Kaleidoscope Human Rights Foundation
- Formation: 16 September 2013; 12 years ago
- Legal status: Not-for-profit organisation
- Purpose: LGBTIQIA+ rights
- Location(s): Melbourne & Sydney, Australia;
- Region served: Asia Pacific
- Website: www.kaleidoscopehrf.org

= Kaleidoscope Australia Human Rights Foundation =

Kaleidoscope Human Rights Foundation (previously known as "Kaleidoscope Australia Human Rights Foundation") is a non-governmental organisation based in Australia that works to protect the rights of LGBTQIA+ people in the Asia Pacific region.

==Objectives==
The objective of the organisation lies in "promoting and protecting the human rights of bisexual, transgender, intersex and queer people in the Asia Pacific region". Kaleidoscope "works directly with local activists to enhance their capacity to combat prejudice, hostile authorities, and discriminatory laws, helping them achieve the freedom and equality essential to living a life of dignity".

==History==
Kaleidoscope Human Rights Foundation was founded in September 2013 and was inspired by its sister organisation, The Kaleidoscope Trust in the UK. Professor Paula Gerber, then Deputy Director of the Castan Centre for Human Rights Law at Monash University, was the inaugural president of the organisation. Between 2017-2023, the Board was Chaired by Raymond Roca. In 2024, Professor Paula Gerber returned as Chair of the Board of Directors.

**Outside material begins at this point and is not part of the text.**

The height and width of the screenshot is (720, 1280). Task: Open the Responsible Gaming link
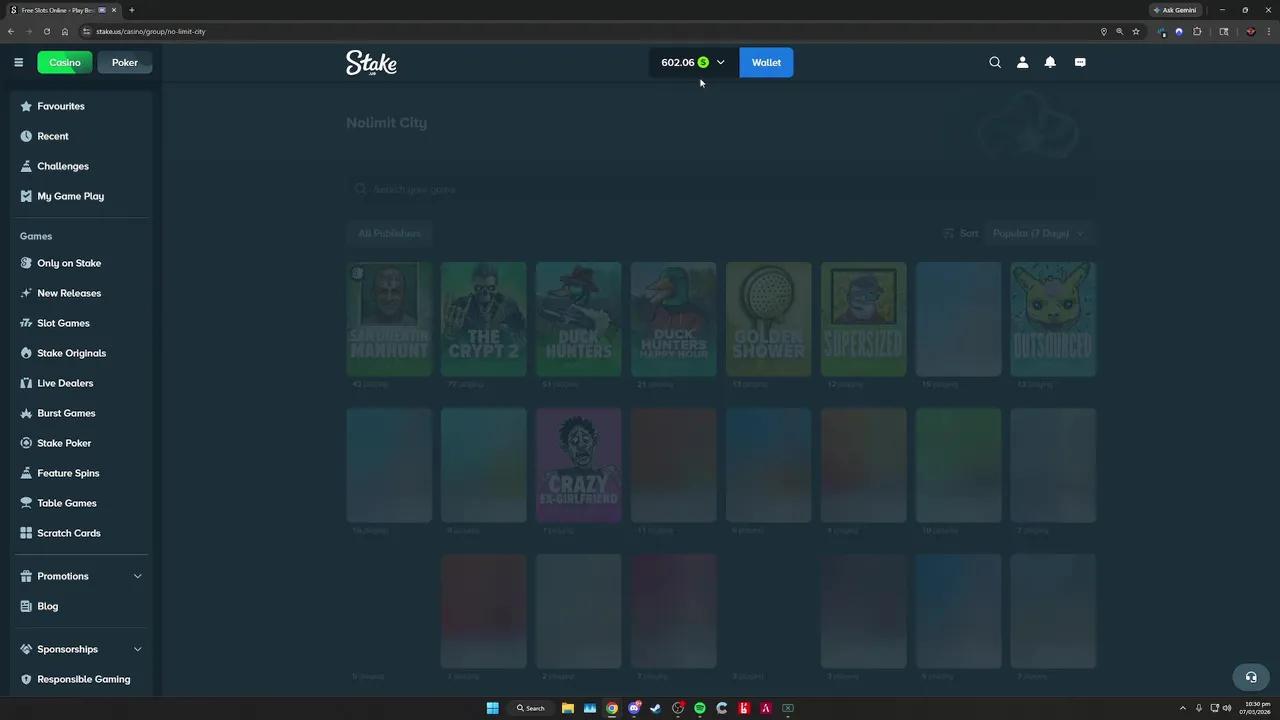click(x=83, y=679)
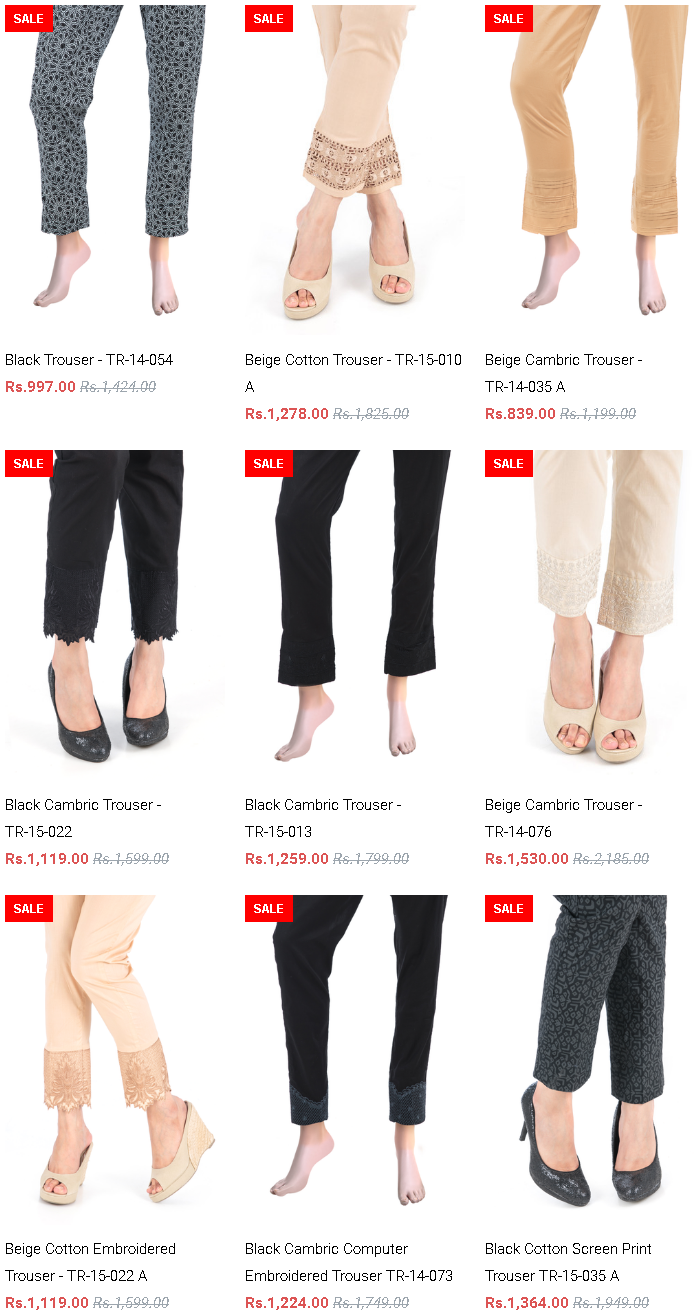This screenshot has height=1313, width=696.
Task: Open the Beige Cotton Embroidered Trouser TR-15-022 A link
Action: 90,1262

Former Justice of the High Court of Australia, Michael Kirby is the patron of the organisation.

==Advocacy==
Kaleidoscope Human Rights Foundation has a particular focus on submitting Alternative Reports ("previously known as Shadow Reports") to UN treaty committees and also to the UN Human Rights Council. The intention is to ensure that every national review by UN committees and the Council includes an examination of the human rights of sexual and gender minorities as well as wider human rights issues. To date, Alternative Reports to Human Rights Committees have been prepared for dozens of countries in within the Asia Pacific, including Nepal, Cambodia, Japan, Sri Lanka, Mongolia and many more. The Melbourne office of international law firm DLA Piper assists in the research and drafting of these reports. These reports have proven to be impactful in encouraging State reforms on LGBTQIA+ policies, one example is the Alternative Reports on Sri Lanka may have spurred the government there to move its position.

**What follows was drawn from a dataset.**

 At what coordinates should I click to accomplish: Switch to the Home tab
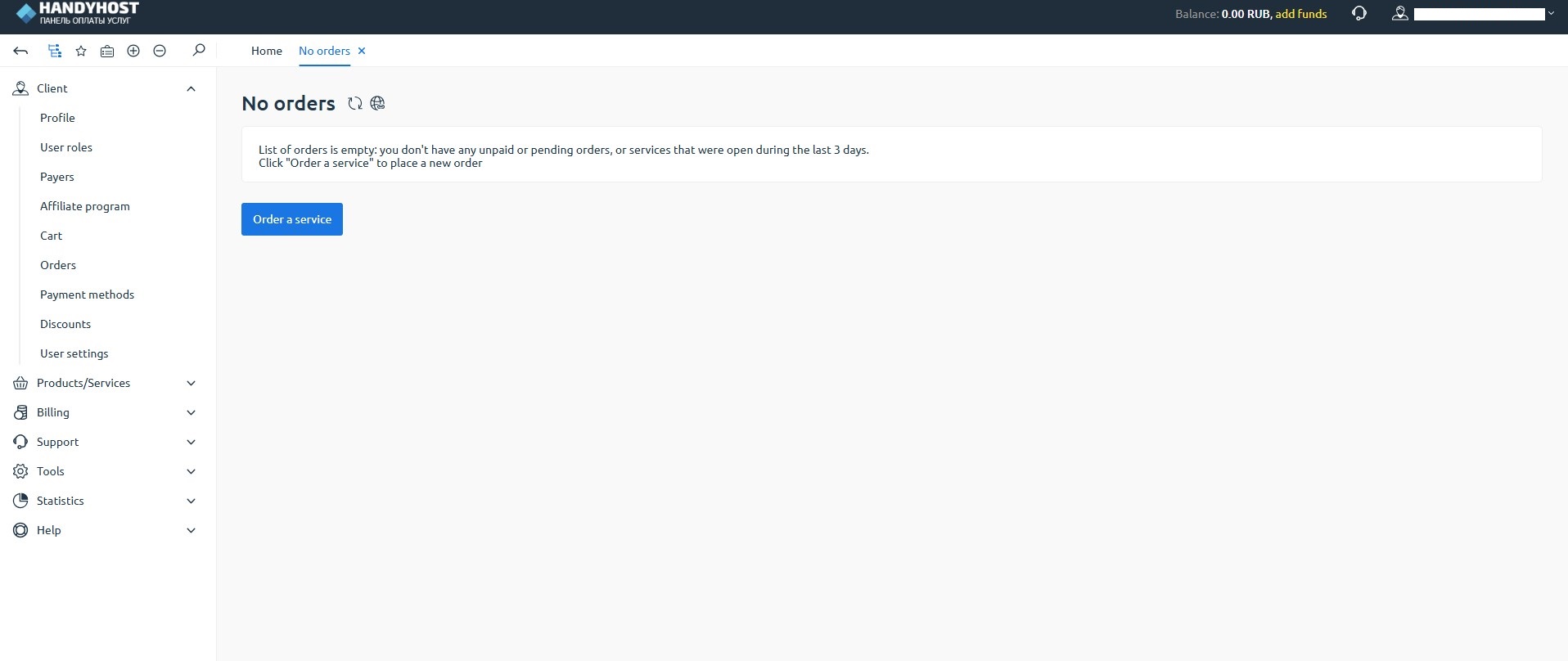pos(266,51)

Kaleidoscope also publishes a range of Guides to using UN Human Rights Treaties to protect LGBTQIA+ rights. To date, three Guides have been published and used by NGOs and governments, including "Looking through the Kaleidoscope: A Guide to Best Practice in Determining Applications for Refugee Status based on Sexual Orientation, Gender Identity and Intersex Grounds" (published in 2016), "Using the ICESCR to Protect the Economic, Social and Cultural Rights of LGBTI People - A Practical Guide" (published in 2018), and most recently "Best Practice Guide: CEDAW as a Tool to Protect the Rights of Trans Women" (published in 2024, in collaboration with international law firm King & Wood Mallesons).

Kaleidoscope also keeps up lines of communication with the Australian government over issues relating to Australia's foreign relations with regional nations over their record on the human rights of sexual or gender minorities. During the election campaign in 2013, KHRF ran a pledge campaign to get the political parties in Australia committed to LGBTI rights in foreign policy. They were successful in getting the Greens, Labor and the Liberal candidate in Melbourne Ports, Kevin Ekendahl, to sign the pledge. In November 2013, Kaleidoscope Australia was also one of almost 20 groups across the Commonwealth that participated in and helped publish the "Speaking Out" report on Homophobia in the Commonwealth that had been coordinated and compiled by the Kaleidoscope Trust.